Funding of care homes isn’t meant to be exciting – or labyrinthine | Nils Pratley

An inquiry into the sector is long overdue, and the best source of private capital is pension funds

https://www.theguardian.com/business/nils-pratley-on-finance/2021/dec/06/funding-care-homes-exciting-or-labyrinthine-private-capital

In 2020, according to the report, £4.8m in dividend payments were shifted to the Cayman Islands. Related party interest payments of £17.7m and £24.7m in lease payments also flowed offshore in 2020. HC-One, which wields significant influence over public policy and the lives of thousands of vulnerable people and front-line care workers, is controlled through a complex global structure involving well known tax havens such as the Cayman Islands, Jersey, and the Isle of Man.

Referring to the Uk governments recent care package announcement Christina McAnea, General Secretary of UNISON, PSI affiliate, said:

"The public expects April's tax hike to be spent improving the crisis-ridden care sector. But there's a real risk significant amounts of much-needed cash will be siphoned off to line the pockets of investors overseas. The government must not allow this to happen. Social care already requires significantly more money than ministers are prepared to give. What little is on offer must go on improving the quality and amount of care available, and on boosting pay for the dedicated workforce."

Care systems across the globe are facing multiple crises with COVID exposing underfunding, profiteering and poor care standards. Too often national and local care systems are portrayed by corporations and right-wing governments as specific to the local circumstances and only requiring more private investment to fix.
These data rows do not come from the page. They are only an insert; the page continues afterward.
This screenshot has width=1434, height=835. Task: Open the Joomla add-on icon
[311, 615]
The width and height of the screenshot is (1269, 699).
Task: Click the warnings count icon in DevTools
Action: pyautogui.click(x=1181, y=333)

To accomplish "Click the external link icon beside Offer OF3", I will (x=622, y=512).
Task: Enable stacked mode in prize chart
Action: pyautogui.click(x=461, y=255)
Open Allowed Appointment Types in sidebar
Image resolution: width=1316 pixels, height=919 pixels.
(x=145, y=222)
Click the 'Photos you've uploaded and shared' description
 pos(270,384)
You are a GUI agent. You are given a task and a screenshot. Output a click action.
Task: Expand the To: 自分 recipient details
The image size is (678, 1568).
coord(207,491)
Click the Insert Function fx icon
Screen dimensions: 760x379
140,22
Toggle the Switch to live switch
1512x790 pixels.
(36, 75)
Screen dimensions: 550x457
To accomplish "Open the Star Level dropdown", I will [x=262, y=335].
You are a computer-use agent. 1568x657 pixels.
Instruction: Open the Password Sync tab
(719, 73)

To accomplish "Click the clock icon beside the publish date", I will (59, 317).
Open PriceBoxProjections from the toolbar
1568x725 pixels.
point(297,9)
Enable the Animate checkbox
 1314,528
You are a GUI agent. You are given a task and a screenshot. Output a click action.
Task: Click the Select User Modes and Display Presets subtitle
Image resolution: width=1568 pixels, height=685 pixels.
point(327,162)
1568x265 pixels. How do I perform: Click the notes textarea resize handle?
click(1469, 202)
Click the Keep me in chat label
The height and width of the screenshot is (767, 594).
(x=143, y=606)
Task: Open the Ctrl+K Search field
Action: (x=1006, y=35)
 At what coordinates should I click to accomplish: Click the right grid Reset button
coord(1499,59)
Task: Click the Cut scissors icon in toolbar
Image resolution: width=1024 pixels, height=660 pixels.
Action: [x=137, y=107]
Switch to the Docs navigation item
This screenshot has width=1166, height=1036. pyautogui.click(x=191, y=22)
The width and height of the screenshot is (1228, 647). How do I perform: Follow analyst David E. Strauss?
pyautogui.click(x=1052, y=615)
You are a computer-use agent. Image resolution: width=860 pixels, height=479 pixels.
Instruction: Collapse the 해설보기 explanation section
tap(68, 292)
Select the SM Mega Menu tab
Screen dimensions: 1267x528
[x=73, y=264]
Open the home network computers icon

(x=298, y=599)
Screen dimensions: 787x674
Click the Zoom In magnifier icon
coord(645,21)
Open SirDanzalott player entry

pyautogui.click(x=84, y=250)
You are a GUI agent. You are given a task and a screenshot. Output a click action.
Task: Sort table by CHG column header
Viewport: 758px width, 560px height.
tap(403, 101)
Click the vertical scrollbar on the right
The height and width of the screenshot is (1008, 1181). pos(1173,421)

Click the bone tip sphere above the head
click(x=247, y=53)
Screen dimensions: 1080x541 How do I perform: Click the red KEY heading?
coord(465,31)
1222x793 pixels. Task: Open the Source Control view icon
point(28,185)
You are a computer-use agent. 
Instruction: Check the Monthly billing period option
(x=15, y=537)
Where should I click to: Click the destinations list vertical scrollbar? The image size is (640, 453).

PSI General Secretary, Rosa Pavanelli said:

“We cannot continue to treat care as an economic activity – care is a public good that must be funded and delivered by the public system in the public interest. While the private sector continues to dominate the provision of long term care there will always be incentives for it to syphon off profits, dividends and rents to tax havens at the expense of the quality of care and the workers who provide it.”

PSI and CICTAR work has demonstrated that the use of privatised care is a global feature of a broken system that shifts taxpayers money into private hands and too often into offshore tax havens – whilst care standards suffer - leaving workers and families, essentially women, to bear the burden. Whilst only well-funded public care systems can conclusively stop these abuses, any extra funding must be accompanied by more transparency, better regulation and investment in the pay and conditions of those who provide the care.

PSI is part of a core group campaigning for a global movement to rebuild the social organisation of care to recognise the social and economic value of paid and unpaid care work. Its joint Care Manifesto outlines the five priorities of this work including recognising the value of this work, justly rewarding the work especially amongst the largely feminised work force, and reclaiming the public nature of care services. 

The report released in conjunction with the BBC’s widely acclaimed Panorama will be aired on the evening of Monday 6 December. PSI is a founding member of CICTAR and has supported its work on long term care in France, UK, Canada, Australia, Belgium and other countries.